Spoon 2 3/4 cups of the flour into the work bowl of a food processor fitted with the metal blade. Beat the eggs, olive oil and salt together in a small bowl until blended. With the motor running, pour the egg mixture into the processor. Process until it forms a rough and slightly sticky dough. If the mixture is too dry, drizzle in a very small amount of warm water and continue processing. Scrape the dough out of the work bowl onto a lightly floured counter.

Knead the dough with the heels of your hands until it is smooth, silky and elastic – 5 to 10 minutes of constant kneading.

Flour the work surface and your hands lightly any time the dough begins to stick while you’re kneading.

Roll the dough into a smooth ball and place in a small bowl. Cover and let the dough rest at least an hour before rolling and shaping.

This time around he made sheets of pasta and simply trimmed them all to size.  And since it was fresh pasta, he didn’t cook it first.

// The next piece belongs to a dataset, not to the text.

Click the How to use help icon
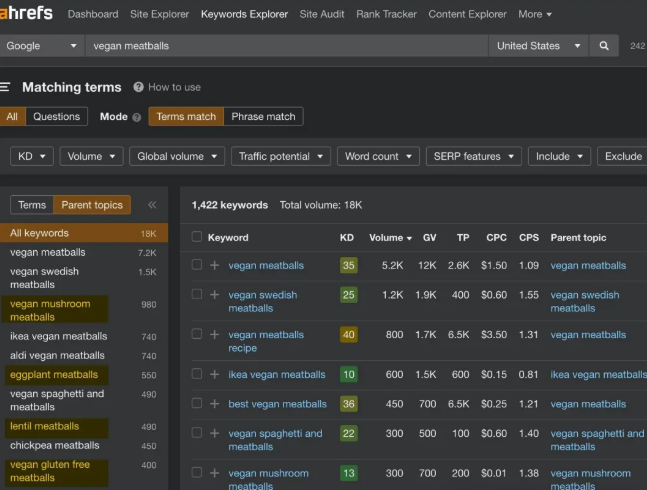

The dish was layered with sauce, pasta, cheeses – mozzarella, provolone, asiago, parmesan, romano, and ricotta – pasta, sauce, sausage, more cheese more pasta, more sauce…

It was covered and then went into a 350° oven for an hour.

It came out and cooled and set for about 3 hours and then went back in for 30 minutes covered, and 30 minutes uncovered – again, at 350°.  The first bake-and-cool set the lasagne so it cut easily and held its shape after being reheated.


It was awesome!  The pasta was light as a feather and the filling a perfect blend of flavors. I put a pretty good piece on Nonna’s plate and when she saw it she exclaimed that it was too much. She ate every bite and said she wanted it for dinner again, tomorrow!  Too much, indeed. Victor and I actually went back for seconds, although they were definitely smaller portions the second time around.

We also had a loaf of fresh bread to accompany dinner. I couldn’t let a homemade lasagne get paired with a store-bought loaf!

This is a James Beard recipe, adapted from his Beard on Bread cook book.


Italian Feather Bread

Makes 2 free-form loaves

  • 2 packages active dry yeast
  • 1 tbsp granulated sugar
  • 1 cup warm water (100° to 110° )
  • 1/3 cup butter, cut into small pieces
  • ¾ cup hot water
  • 2 tsp salt
  • 5½ to 6 cups all-purpose flour
  • Cornmeal for the pan

Stir the yeast, sugar, and warm water together in a large mixing bowl; let sit till yeast dissolves and starts to proof. In the meantime, melt the butter in the hot water and let cool to lukewarm. Add the salt, and combine with the yeast mixture.

Add the flour, 1 cup at a time, until the dough almost comes away from the sides of the bowl.

Turn out the dough onto a lightly floured board. Using a baker’s scraper or a large spatula, scrape under the flour and dough, fold the dough over, and press it with your free hand. Continue until the dough has absorbed enough flour from the board and becomes easy to handle. Knead for 2 to 4 minutes, being sure to keep your hands well floured, because it is still a sticky dough.

When the dough is soft and smooth, let rest for 5 or 6 minutes and then divide into two. Roll each half into a rectangle about 12” long and 8” wide. Starting from the wide end, roll this up quite tightly, pinching the seams as you roll.

Butter  one or two baking sheets well (I used one) and sprinkle with cornmeal. Place the loaves on the sheets, and let them rise in a warm, draft-free place until doubled in bulk.

Bake in a preheated 425° oven 40 minutes, or until the loaves are a rich, golden color and make a hollow sound when you tap the crust, top and bottom, with your knuckles. Cool on a rack and slice when quite fresh.

I wrapped one loaf after it cooled and put it in the freezer. I’d rather make a full recipe and freeze than make a half-recipe.

Everything was so good I didn’t even butter my bread – and I always butter my bread.

There’s enough lasagne for lunch tomorrow and half will go into the freezer for another meal in the coming weeks.